Generalized Additive Model (GAM)
GAMs allow flexibility by using smooth functions to capture non-linear patterns. All features were used to train the GAM.
Decision Trees and Random Forest
A decision tree was trained, and cross-validation was used to select the optimal tree size. Pruning was applied to simplify the tree. Random Forest, an ensemble approach combining predictions of multiple trees, was also trained.
Support Vector Machine (SVM)
Both linear and radial SVM models were applied. The radial SVM, offering a flexible decision boundary, showed better performance than the linear SVM.
K-Nearest Neighbor (KNN)
KNN was trained on the scaled data, and hyperparameter tuning was applied to optimize performance.
Neural Networks
- Unscaled Data: A neural network with two hidden layers was trained on the unscaled data.
- Scaled Data: A neural network with 10 hidden layers was trained on the scaled data, which resulted in better performance.
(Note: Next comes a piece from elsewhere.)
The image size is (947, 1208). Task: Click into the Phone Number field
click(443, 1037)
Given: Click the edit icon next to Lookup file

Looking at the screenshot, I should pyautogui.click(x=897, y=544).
Two-Level Ensemble Approach
The first level included GLM, GAM, SVM, KNN, and Random Forest. Their predictions were used as inputs to a Neural Network in the second level. This approach achieved the highest accuracy.
Majority Voting Ensemble
Predictions from GLM, GAM, SVM, KNN, Random Forest, and Neural Networks were combined using majority voting.
Evaluation Metrics
- Accuracy: Measures the correct predictions over the total cases.
- Confusion Matrix: Provides true positives, true negatives, false positives, and false negatives.
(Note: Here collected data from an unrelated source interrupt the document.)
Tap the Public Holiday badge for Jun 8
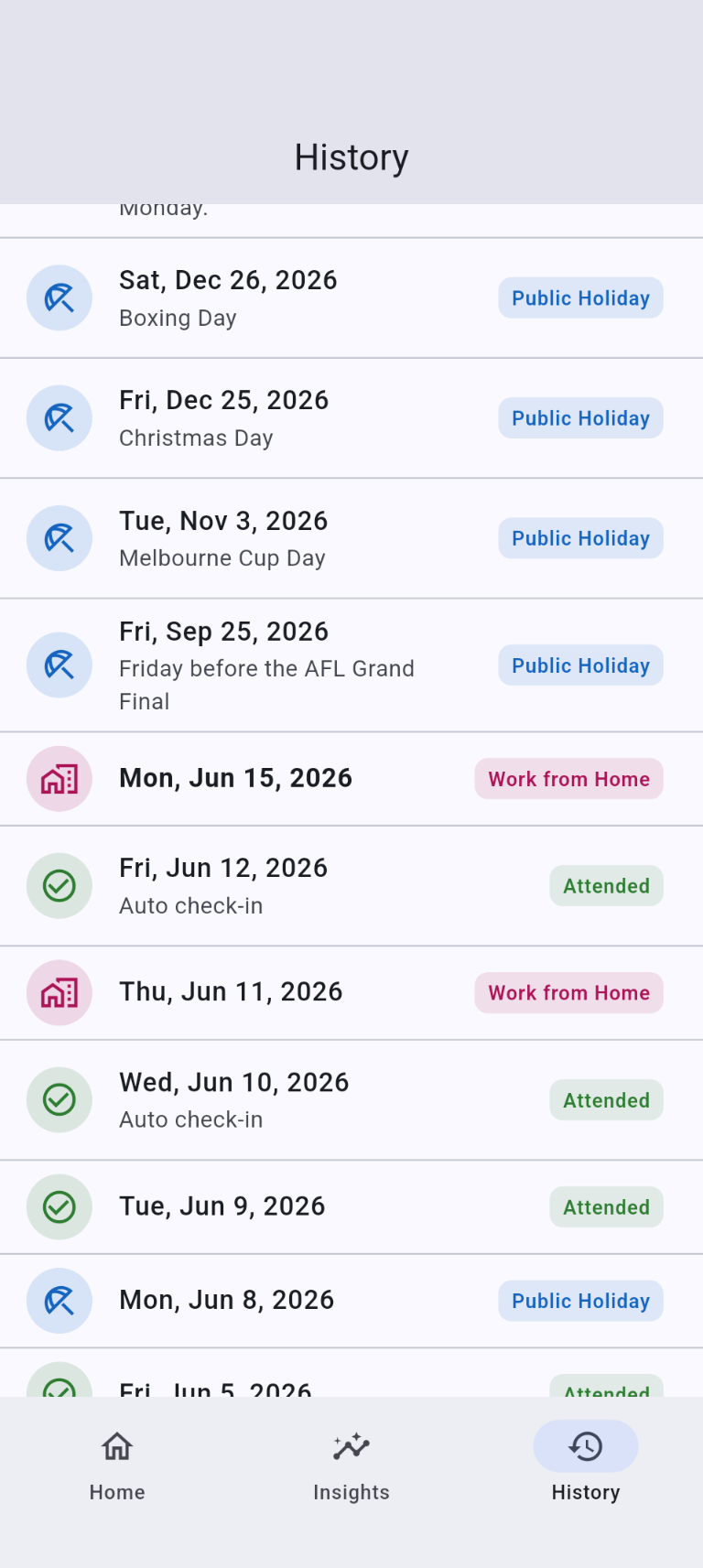Viewport: 703px width, 1568px height. (580, 1301)
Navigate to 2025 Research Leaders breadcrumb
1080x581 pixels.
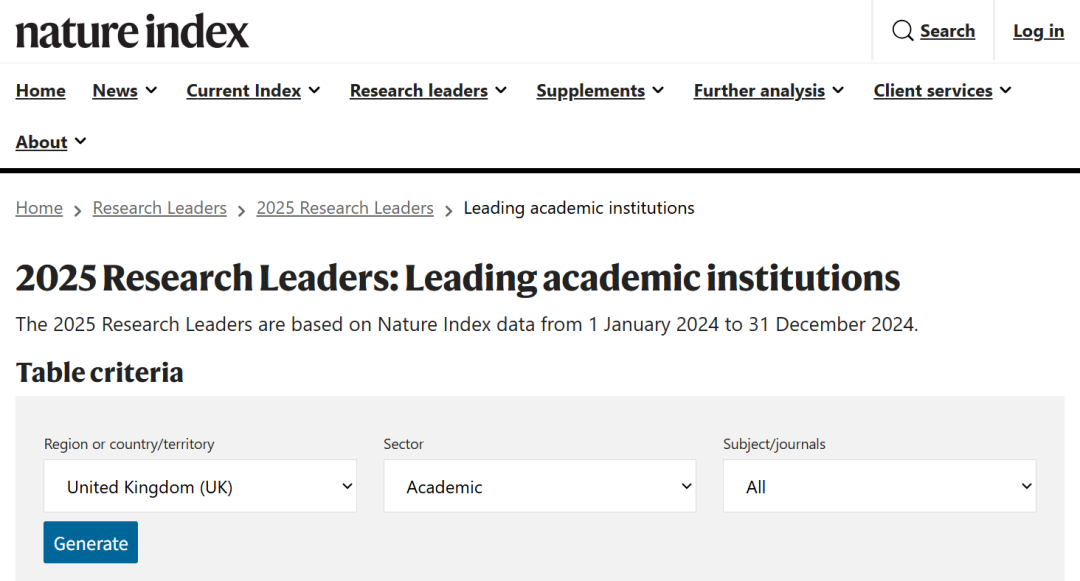[345, 208]
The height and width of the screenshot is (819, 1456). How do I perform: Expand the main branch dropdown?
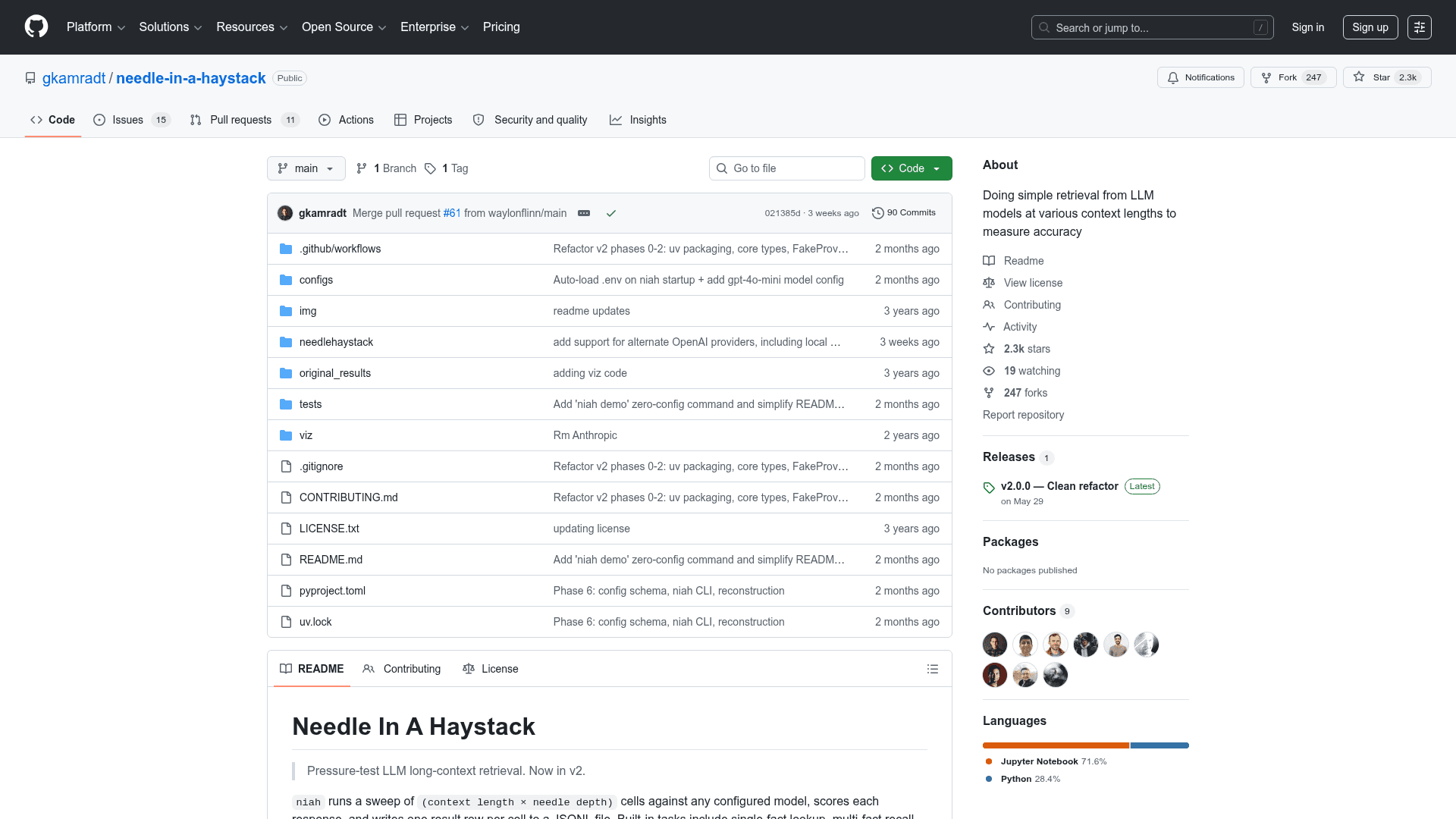point(306,168)
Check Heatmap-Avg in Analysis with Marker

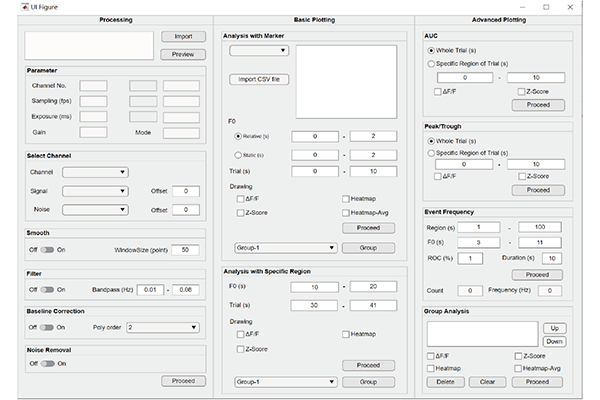tap(345, 213)
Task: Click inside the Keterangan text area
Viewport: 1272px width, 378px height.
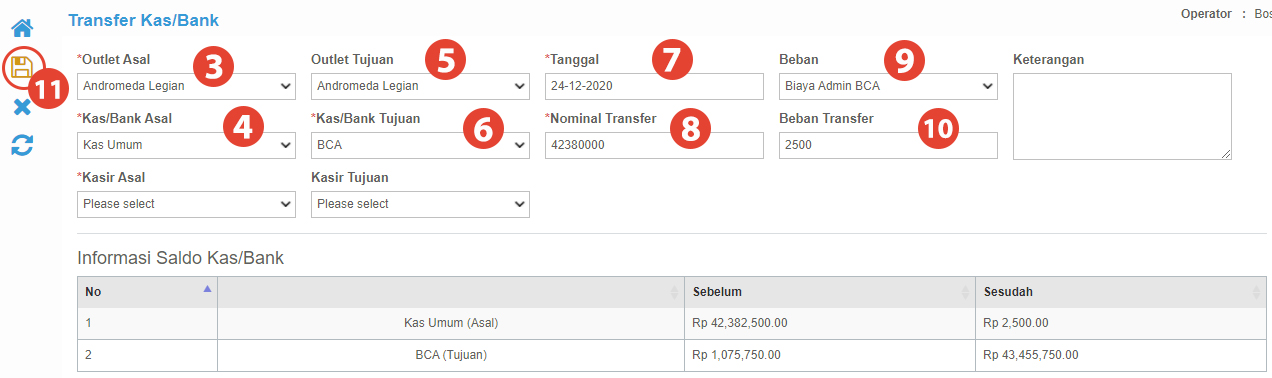Action: coord(1122,116)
- Precision and Recall: Precision measures the accuracy of positive predictions, while recall measures the model’s ability to identify positive cases.
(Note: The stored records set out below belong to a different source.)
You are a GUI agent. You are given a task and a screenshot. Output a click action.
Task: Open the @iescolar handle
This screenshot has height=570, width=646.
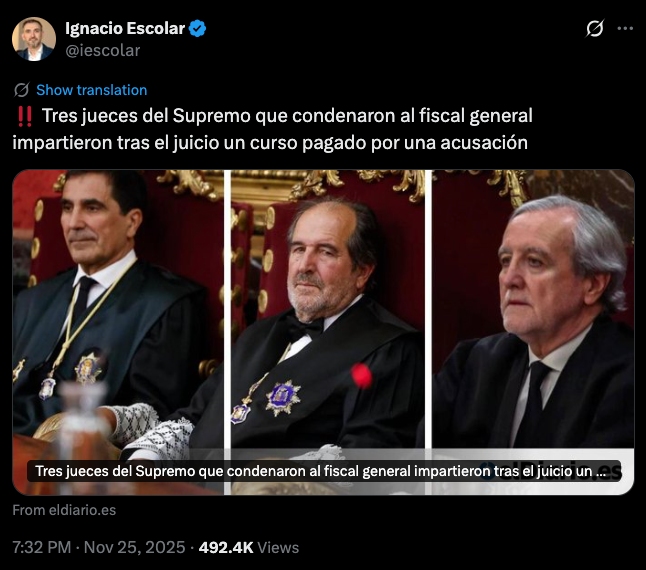point(103,50)
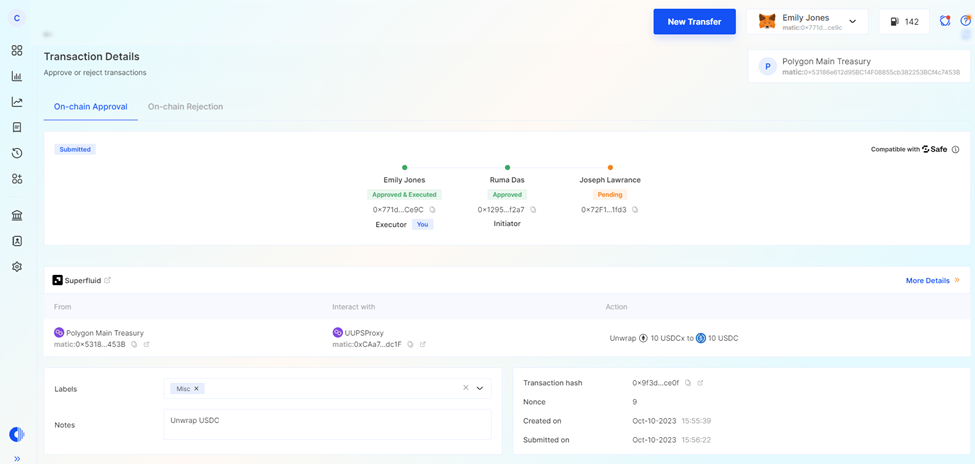The width and height of the screenshot is (975, 464).
Task: Open the transaction history clock icon
Action: coord(17,153)
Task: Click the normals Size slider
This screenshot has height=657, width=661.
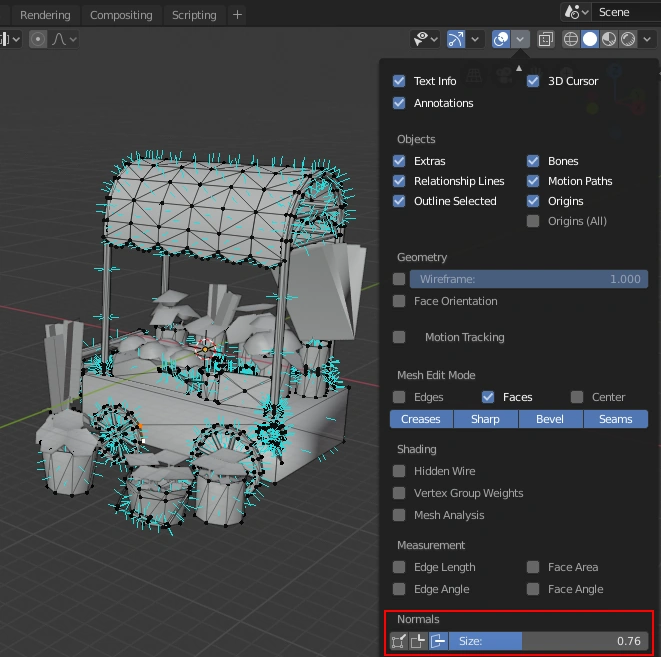Action: (548, 641)
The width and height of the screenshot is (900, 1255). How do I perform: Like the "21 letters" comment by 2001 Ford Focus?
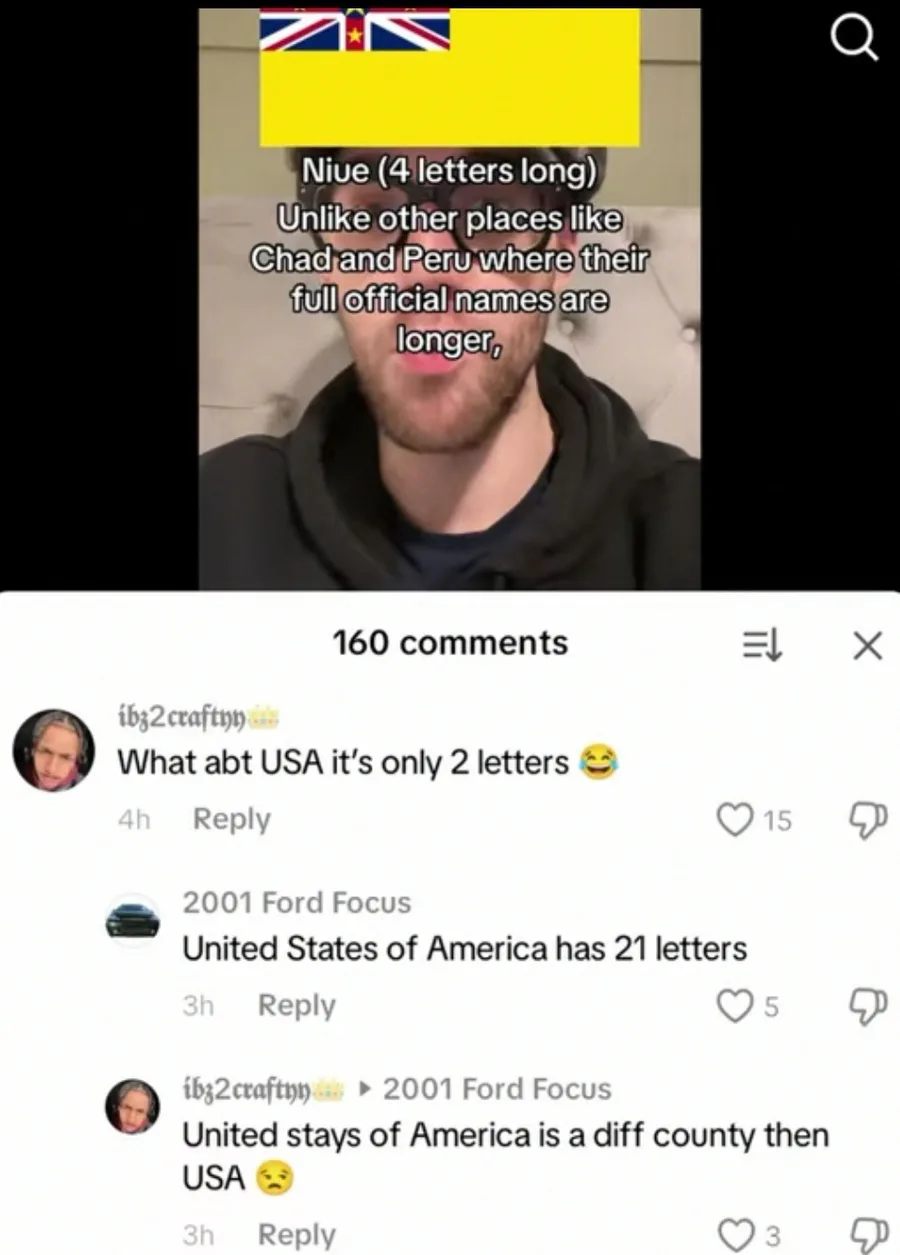pyautogui.click(x=735, y=1006)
- ROC Curve: Visual representation of the model’s ability to differentiate between classes, with AUC used to quantify performance.
Results
| Model | Accuracy | False Positive Rate | False Negative Rate | Precision | Recall | AUC | |—————————–|———-|———————|———————|———–|——–|——-| | Generalized Linear Model | 0.76 | 0.076 | 0.542 | 0.923 | 0.759 | 0.6901| | Random Forest | 0.98 | 0.0153 | 0.0286 | 0.9846 | 0.9846 | 0.978 | | Two-Level Ensemble | 0.99 | 0 | 0.0286 | 1 | 0.9848 | 0.9857|
Conclusion
The two-level ensemble approach proved to be the most effective model, achieving 99% accuracy. Random Forest also performed well with 98% accuracy. Feature scaling played a significant role in improving the performance of the neural network model. The analysis showed that glucose is the most significant predictor for diabetes, followed by BMI and age.
References
- World Health Organization, Diabetes [accessed on 2023] Retrieved from: WHO.
- Benarbia, Meriem, “A Machine Learning Approach to Predicting the Onset of Type II Diabetes in a Sample of Pima Indian Women” (2022). CUNY Academic Works.
- Abedini, M., Bijari, A., and Banirostam, T. (2020). Classification of Pima Indian diabetes dataset using ensemble models. Ijarcce, vol. 9, no. 7, pp. 1–4.
- Dataset: Pima Indians Diabetes Database.